И он конечно не признавался ни за что доктору в осознании своей душевной болезни, иначе ему в очередной раз не стали бы верить, а заоконное царствие оставить было пока решительно не на кого. Поэтому всё что он мог себе позволить в общении с доктором, так это хитро улыбаться в ответ на детски-наивные вопросы о состоянии временной субстанции и о количестве пальчиков на пухлой докторовой руке. Причём в обязанности порядочного душевнобольного входило непременное периодическое показывание языка доктору, но этого он уже решительно не терпел и по возможности от столь непочтительной процедуры уклонялся.

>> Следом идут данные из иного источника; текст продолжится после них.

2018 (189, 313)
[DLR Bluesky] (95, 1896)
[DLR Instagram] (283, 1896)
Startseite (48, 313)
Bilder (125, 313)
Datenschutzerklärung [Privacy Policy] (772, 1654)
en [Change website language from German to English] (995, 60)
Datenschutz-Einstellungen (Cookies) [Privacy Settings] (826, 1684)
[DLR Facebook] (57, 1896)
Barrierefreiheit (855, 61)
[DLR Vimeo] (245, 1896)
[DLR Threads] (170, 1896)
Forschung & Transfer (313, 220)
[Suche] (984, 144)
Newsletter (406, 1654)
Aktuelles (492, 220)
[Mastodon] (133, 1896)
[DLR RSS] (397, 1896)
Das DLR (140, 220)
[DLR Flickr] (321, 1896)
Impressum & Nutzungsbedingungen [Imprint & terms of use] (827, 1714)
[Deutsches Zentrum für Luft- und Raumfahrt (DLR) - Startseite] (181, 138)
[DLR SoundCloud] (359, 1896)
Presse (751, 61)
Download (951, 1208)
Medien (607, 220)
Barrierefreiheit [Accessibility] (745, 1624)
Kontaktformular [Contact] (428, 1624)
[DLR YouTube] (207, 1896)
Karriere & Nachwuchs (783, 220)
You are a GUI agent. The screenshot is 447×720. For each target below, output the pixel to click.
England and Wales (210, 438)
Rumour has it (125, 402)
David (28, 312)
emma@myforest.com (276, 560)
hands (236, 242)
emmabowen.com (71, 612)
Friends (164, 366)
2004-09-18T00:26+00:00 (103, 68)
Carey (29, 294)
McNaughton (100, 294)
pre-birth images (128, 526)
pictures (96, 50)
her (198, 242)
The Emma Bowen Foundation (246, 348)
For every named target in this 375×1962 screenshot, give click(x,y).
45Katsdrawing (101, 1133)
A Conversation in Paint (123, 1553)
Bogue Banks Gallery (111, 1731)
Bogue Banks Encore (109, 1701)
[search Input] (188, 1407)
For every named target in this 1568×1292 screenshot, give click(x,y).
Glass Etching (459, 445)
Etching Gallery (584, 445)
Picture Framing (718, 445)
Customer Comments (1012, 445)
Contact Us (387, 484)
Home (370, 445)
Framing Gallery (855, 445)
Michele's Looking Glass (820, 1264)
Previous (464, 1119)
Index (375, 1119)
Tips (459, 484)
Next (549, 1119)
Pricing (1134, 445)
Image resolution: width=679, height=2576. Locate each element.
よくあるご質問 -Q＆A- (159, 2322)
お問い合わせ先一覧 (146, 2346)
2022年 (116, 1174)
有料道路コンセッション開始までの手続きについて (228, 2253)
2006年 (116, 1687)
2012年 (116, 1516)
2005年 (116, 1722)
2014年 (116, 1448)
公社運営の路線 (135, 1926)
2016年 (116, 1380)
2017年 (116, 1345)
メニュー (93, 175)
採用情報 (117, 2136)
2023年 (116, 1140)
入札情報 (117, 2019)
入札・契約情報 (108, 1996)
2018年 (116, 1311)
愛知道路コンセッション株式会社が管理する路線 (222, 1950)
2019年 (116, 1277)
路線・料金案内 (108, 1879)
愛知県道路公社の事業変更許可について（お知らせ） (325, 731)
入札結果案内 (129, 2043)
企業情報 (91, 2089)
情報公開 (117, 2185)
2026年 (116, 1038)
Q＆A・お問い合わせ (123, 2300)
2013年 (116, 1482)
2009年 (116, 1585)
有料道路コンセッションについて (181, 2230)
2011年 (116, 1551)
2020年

Доктор, вдоволь настукавшись, выходил в запредельность, за окном солнце прекращало становиться большим и тогда становилось спокойно. Обычно до вечера больше беспокоить были бы не должны. И тогда он рискнул.
Оглянувсь, поблукав глазами по напряжённо застывшим внимательно рядам шкафчиков и кроваток, улыбнувсь, да не выжидая больше и прыгнув…
Кроватки уже байкали, шкафчики что-то секретное и наверняка всё-таки игрушечное в себе прятали. В шкафчиках было уютно, в кроватках было тепло, а он этой ночью из окна стал лететь. Потому что всё небо было наполнено сиреневым нестерпимым светом. Он и полетел. Сначала всё вниз, потому что всё-таки шагнул из окна, но потом сознательно стал забирать вверх и вверх и постепенно сравнял себя с ночным уже совсем воздухом. Малыши не препятствовали, они остались сидеть с открытыми ртами на подоконниках и только болтали от восторга в ночном воздухе ножками. А он всматривался и всматривался напряжённо в глаза его встречающему ветру. Ветер немало был удивлён человеку летящему по небу в простынке, потому что крылья развевались и хлопали как сумасшедшие. А он с иронией ответил глазами глазам ветра и опустился на тёмный один из на деревьях в ночном лесу кряжистый сук.